I've been using my time indoors to work up some new ammo loads for .38 Special and .357 Magnum--loads that I can just use to process all of my extra bass cases lying around and turn them into useful ammunition for basic practice, impromptu trips to the range, or what have you. Today I took numerous test batches out to the range--the flooded range, alas--and disregarded the foot or so of standing water to fire them for evaluation.

Now that the test loads have been fired and I'm satisfied with the chosen powder/bullet/primer combinations, I can announce that I have two new pet loads--one for each caliber and both checked out in my pistols and my .357 rifle. I also got rid of some old mystery rounds that were cluttering up my ammo room and burned up a box of ancient factory stuff that I found lying around. I definitely put some rounds downrange today and I'll be cleaning guns tonight.

I also had yet another interaction with the live-in caretaker at the range. He came out while I was warming up to see who was shooting on the flooded range and to let me know that it was flooded. That was really very nice of him as I might not have noticed the foot of water that I had to walk through to reach the targets had he not mentioned it.

"You know that the range is flooded, right?"

"Uh, yeah," I replied, standing in the water in my knee-high rubber boots. (I'd planned for the possibility.)

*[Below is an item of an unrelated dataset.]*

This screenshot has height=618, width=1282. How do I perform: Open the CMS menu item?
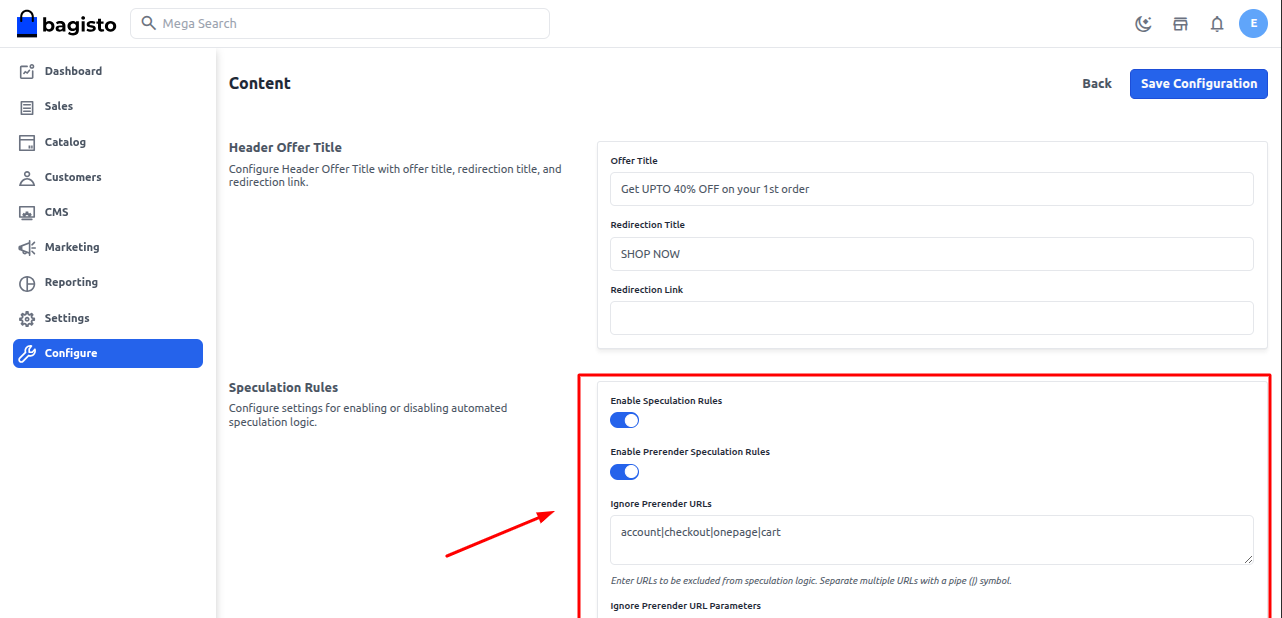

"I should have known if anyone was shooting today it'd be you."

"Yeah, I'm funny that way," I replied. I shoot here in the rain and in snowstorms too. Drives him nuts but I believe in training for real-life conditions, including less-than-optimum weather.

"I also came out to see what you're shooting. What kind of twelve-shot cannon do you have there? You know you can't shoot rifles on the pistol range."

"Just a revolver," I replied, holding up my trusty Smith and Wesson 66.

"How are you reloading it that fast?" He'd undoubtedly heard me firing twelve-shot strings, one shot every two to three seconds apart.

"New York Reloads," I told him.

"What's that?"

"Cover your ears and watch," I told him. "I'll show you."

So saying, I turned, assumed the proper stance, drew my Model 66 from it's holster beneath my jacket, and fired six shots on target. As soon as the sixth round was on it's way downrange, I jammed the Model 66 into it's holster and immediately drew my Smith and Wesson Model 19 from a second cross-draw holster on my other side and fired six more. Twelve shots on target in less than fifteen seconds, and that without me even trying to rush.

"The fastest reload is another loaded gun," I told him. "Ask any old-school New York City cop. That's the idea behind back-up pistols."

He sighed. "You know the club doesn't want people shooting from the holster. I really don't think they'd like you shooting two guns from two holsters."

"Yeah, I know," I said. We've had this discussion before. "And that's why I come out here on days like this when I can have the place to myself. And at least I'm not shooting prone today."

He looked down at the foot of water I was standing in and we both laughed. The club doesn't allow prone or off-hand rifle shooting either--just shooting from the bench because bench-rest Nazis make up a majority of the voting membership.

"Just don't shoot yourself," he said as he shook his head and walked away. I give him credit--he's gotten much more tolerant of me over the past few years. This club is very restrictive and my more realistic training--holster shooting, position shooting, barricade shooting, shooting on the move, night shooting, rapid-fire shooting, carbine/pistol transition shooting, etc. doesn't often fit well here. But for me it's the only range around, and this fellow has seen me and watched me enough to know that I'm safe, plus he knows my background and understands that I'm not just some yahoo. We used to really spark but now we give each other some slack; I play nice when there are other members around and when it's just me he turns a benevolent blind eye and it's game on.

I also got to try out a new product today: Safariland Comp 2 speedloaders.

All my HKS speedloaders are on the way to the consignment sale bin at the local gun shop. These Safariland loaders are the BOMB! Unlike HKS speedloaders, these actually retain the cartridges securely enough to let you just toss them into your pocket. Plus, you don't have to twist any little knob to release the shells--you just push it solidly down onto the revolver's cylinder and when you hear a "click", all the rounds drop into place. This is an added bonus for us left-handed shooters who have always found the HKS loaders awkward in that they turn the wrong way for us.

Yep. I love these Safariland speedloaders. Quick, positive, and they hold onto your cartridges like a good speedloader is supposed to. I did everything I could think of to induce some sort of malfunction or failure in these but they functioned flawlessly every time and never let go of a cartridge when they shouldn't have. If you shoot revolvers, get these.

So now I'm home, the brass tumbler is whirring away (Thanks to whoever left all those .45 cartridges on the bench--you're my pal!) and I'm about to break out the Abita Amber and the cleaning kits and adjourn to the back porch. Life, as they say, is good.